How did you find somewhere to live?

It was remarkably easy to buy a property here, I found it much less of a hassle than back in the UK.

Are there many other expats in your area?

There are a few, mostly from the great universities we have here, but there isn’t a “community” or anything of that order. Every so often I will hear an English accent in a store or on the streets, and I’m taken aback by how different it sounds!

What is your relationship like with the locals?

Well, I married one, so…
99.9% of people may ask once where I’m from, but otherwise I’m just another voice in the crowd, and there isn’t anything special about how I relate to locals than anyone else. It is interesting to share stories from our respective pasts and to learn about the similarities and differences of our experiences growing up in various parts of the world.

Every so often I will come across someone who is so amazed by my accent that they ask me to “say something in your accent” and don’t listen to my words, just the sounds I make. This is very frustrating, but, as I said, doesn’t happen very often.

What do you like about life where you are?

Just about everything!

What do you dislike about your expat life?

Hmmm – that’s a hard one. I don’t know that I dislike anything, but I do miss some things, such as living close to the sea as I did all my life in the UK. But I am getting used to “beaches” on lakes and rivers; not the same, but still nice.

What is the biggest cultural difference you have experienced between your new country and life back home?

Undoubtedly it is the gun culture. I am still taken aback when, for example, I see someone who would be called a ticket collector back in the UK with a side arm strapped to his belt.

What do you think of the food in your new country? What are your particular likes or dislikes?

It’s strange, because I’ve had the best food in the world here, and also the worst. Portions can be big, and you soon learn that it’s not only OK to take half of our food home with you, but it is also expected in a lot of places.

You can get almost any style of food in the big cities, there is even a “British tea room” not too far from me (although it’s not really like the ones in Yorkshire that I remember going to). Even in the out of the way places you can often find family restaurants selling good quality food at reasonable prices. Some things were totally new to me – biscuits and gravy for breakfast seemed to me a really strange thing at first, and it’s still not something I’d seek out.

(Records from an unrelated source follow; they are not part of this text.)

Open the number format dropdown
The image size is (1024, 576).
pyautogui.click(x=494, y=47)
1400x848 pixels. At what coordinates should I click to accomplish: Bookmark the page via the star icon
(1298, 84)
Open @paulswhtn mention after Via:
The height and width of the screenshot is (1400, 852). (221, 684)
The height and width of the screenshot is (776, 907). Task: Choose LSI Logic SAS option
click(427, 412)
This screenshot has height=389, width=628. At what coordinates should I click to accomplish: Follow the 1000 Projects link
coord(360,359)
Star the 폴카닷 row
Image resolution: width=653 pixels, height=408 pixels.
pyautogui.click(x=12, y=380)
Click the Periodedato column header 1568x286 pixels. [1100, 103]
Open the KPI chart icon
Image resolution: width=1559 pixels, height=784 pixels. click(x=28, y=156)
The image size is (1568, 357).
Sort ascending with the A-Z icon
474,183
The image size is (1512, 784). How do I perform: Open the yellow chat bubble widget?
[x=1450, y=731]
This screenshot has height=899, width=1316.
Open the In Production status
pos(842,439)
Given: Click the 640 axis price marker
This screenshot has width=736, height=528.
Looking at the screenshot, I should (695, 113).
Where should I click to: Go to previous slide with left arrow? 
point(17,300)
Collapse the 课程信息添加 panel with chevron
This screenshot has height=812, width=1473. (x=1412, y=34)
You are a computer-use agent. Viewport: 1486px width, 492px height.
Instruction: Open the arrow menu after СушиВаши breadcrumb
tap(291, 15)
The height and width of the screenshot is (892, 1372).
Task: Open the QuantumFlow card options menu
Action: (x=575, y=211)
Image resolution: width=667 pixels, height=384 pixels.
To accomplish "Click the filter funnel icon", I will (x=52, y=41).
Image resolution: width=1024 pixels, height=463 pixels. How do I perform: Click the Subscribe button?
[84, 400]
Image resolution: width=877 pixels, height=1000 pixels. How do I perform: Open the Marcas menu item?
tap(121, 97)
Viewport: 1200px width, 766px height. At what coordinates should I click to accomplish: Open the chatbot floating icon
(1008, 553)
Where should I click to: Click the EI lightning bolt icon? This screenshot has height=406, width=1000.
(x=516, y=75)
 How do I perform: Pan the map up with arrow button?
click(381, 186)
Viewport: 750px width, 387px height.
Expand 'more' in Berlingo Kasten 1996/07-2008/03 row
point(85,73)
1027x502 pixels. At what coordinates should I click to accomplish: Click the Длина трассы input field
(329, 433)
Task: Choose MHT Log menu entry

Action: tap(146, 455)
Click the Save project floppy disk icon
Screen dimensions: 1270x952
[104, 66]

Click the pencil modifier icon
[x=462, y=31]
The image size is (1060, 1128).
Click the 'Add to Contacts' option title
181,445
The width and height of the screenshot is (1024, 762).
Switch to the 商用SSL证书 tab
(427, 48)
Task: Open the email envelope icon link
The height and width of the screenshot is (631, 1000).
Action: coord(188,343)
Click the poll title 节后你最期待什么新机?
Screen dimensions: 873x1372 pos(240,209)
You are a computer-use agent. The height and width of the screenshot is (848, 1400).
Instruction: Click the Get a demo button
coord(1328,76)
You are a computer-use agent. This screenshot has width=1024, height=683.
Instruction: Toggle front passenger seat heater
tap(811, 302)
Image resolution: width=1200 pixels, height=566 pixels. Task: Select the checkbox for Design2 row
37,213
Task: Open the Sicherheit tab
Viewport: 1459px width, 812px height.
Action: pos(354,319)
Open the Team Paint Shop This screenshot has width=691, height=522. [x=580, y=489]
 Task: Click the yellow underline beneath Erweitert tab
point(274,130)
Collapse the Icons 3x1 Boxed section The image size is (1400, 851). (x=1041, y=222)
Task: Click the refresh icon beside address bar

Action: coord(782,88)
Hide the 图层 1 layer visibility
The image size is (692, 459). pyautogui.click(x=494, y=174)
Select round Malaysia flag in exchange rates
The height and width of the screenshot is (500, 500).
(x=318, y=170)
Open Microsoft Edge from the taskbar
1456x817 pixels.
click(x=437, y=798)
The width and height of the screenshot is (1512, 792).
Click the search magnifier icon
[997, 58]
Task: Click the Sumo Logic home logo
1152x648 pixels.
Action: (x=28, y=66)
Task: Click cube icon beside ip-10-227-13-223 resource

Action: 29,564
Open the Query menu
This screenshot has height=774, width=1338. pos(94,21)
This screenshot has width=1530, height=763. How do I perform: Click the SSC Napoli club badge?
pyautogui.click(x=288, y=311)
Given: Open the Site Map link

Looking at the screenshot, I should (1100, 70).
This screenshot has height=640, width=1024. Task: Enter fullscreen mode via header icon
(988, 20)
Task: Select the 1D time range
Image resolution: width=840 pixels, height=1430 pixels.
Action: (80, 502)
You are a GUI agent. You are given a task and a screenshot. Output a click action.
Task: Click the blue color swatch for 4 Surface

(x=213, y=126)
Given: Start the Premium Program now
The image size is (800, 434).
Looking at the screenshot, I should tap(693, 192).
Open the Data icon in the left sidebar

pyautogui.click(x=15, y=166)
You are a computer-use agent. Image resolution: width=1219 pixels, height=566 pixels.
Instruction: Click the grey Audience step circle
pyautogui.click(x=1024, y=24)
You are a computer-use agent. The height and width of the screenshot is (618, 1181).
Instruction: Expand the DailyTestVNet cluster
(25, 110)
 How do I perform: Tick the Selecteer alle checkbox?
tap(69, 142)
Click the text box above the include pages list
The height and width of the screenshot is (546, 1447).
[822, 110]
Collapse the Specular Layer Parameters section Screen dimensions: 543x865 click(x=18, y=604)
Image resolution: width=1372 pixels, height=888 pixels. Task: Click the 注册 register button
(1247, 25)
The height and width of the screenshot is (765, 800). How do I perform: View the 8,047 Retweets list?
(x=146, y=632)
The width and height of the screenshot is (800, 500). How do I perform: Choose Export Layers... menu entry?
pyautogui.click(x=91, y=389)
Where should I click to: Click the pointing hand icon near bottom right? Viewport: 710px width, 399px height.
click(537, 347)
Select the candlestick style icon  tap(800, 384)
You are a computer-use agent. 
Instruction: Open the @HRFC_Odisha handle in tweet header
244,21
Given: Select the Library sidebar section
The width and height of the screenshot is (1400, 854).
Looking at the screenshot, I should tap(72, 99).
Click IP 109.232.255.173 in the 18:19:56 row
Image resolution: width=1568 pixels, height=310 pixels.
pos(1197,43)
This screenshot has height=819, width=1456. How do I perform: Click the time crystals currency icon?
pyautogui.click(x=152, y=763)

What advice would you give to anyone following in your footsteps?

Just do it!

What are your plans for the future?

My immediate plans are to finish the first draft of my new novel and then to edit it into shape! Apart from that we are open to whatever adventure comes along, including the adventure of staying right where we are!

If you would like to contact me, my email is dkstl007@gmail.com, and you can find out what I'm up to by checking out my blog derekknight007.wordpress.com. I'm always happy to connect with social media, and you can find me at; @DerekKnight1 and Facebook.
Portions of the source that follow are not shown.